Un impératif : ne pas faire le jeu de Sarkozy

 

Point positif : Mélenchon parvient à fédérer sur sa candidature la presque totalité des votes de la gauche progressiste et révolutionnaire, ce qui donne de la clarté et de la visibilité aux idées du Front de Gauche. Point négatif : avec une moyenne de 13,6 %, la gauche non socialiste fait certes sensiblement mieux qu’en 2007 (10,57 %), mais reste très en retrait de 2002 (19,06 %) et 1995 (17,27 %). Cela montre de manière claire qu’il ne suffit pas à un leader de progrès de réussir sa campagne, tant dans la forme que sur le fond, pour atteindre des sommets dans notre pays.

 

Deux raisons à cela : 1° la France qui s’exprime dans les urnes reste plus que jamais à droite, et cela dans une très large proportion ; 2° une écrasante majorité des sympathisants du PS et une part importante des centristes veulent définitivement en finir avec le sarkozysme. Or les électeurs du PS, ce parti qualifié non sans raisons de « conservateur » par les inconditionnels de Mélenchon, savent pertinemment qu’il ne peut y avoir de victoire de Hollande sans mordre sur cet électorat centriste en opposition ou en rupture avec le président sortant.

 

Que risque-t-il de se passer maintenant pour Mélenchon ? En réalité, tout dépendra de l’évolution des sondages dans les deux prochaines semaines.

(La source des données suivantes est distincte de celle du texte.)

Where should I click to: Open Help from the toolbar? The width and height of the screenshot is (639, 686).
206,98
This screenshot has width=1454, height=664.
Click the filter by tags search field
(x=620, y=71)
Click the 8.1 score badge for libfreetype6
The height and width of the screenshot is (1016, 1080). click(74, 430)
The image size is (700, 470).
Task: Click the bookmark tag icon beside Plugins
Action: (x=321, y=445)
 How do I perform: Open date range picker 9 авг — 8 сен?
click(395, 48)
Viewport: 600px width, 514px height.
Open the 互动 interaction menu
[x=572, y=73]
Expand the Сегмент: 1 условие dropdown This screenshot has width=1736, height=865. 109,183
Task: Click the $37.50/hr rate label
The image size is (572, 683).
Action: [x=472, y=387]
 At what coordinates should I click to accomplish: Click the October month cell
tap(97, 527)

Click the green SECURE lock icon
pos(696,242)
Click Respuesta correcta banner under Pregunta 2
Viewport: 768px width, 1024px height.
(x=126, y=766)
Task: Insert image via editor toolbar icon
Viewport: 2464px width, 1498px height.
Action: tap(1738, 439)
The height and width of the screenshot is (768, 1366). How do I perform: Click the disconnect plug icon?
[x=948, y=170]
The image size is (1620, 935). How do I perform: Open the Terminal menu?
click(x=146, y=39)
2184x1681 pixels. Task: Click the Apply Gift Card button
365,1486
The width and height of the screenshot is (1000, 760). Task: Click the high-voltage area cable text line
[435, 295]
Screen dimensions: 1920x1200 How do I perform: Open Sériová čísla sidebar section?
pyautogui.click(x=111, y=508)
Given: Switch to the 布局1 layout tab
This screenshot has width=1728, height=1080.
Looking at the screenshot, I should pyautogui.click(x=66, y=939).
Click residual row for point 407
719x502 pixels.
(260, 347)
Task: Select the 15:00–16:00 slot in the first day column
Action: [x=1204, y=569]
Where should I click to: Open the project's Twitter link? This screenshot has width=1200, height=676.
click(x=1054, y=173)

Soit Hollande parvient à se maintenir devant Sarkozy ou à égalité avec lui – en brisant ainsi toute dynamique à droite –, et Mélenchon peut encore progresser ; soit Hollande est devancé par Sarkozy, et un mouvement de vote utile en faveur du candidat PS, très largement induit par la volonté viscérale d’alternance, s’enclenche au détriment de Mélenchon en le ramenant aux alentours de 10 % des intentions de vote.

Nous n’en sommes pas là, mais en attendant que les choses se décantent, il importe, quelle que soit la défiance que peuvent inspirer le candidat Hollande et un Parti socialiste qui reste largement d’essence libérale, de mobiliser toutes ses forces dans deux directions : d’une part, dans la défense des idées du Front de Gauche, afin de les faire progresser autant que possible dans l’opinion ; d’autre part, dans la dénonciation de la calamiteuse gestion du mandat qui s’achève et le combat contre le candidat de la droite. Ne pas comprendre cela et persister dans l’amalgame, parfois virulent, entre PS et UMP dans l’espoir d’une très hypothétique révolte populaire aux conséquences imprévisibles, reviendrait de facto à faire le jeu de Sarkozy et à faciliter son éventuelle réélection. Au grand désespoir de tous ceux, parmi les humbles et les précaires, qui ont le plus souffert de sa gouvernance brutale, cynique et injuste durant le mandat qui s’achève. Il s’agit là d’une exigence morale.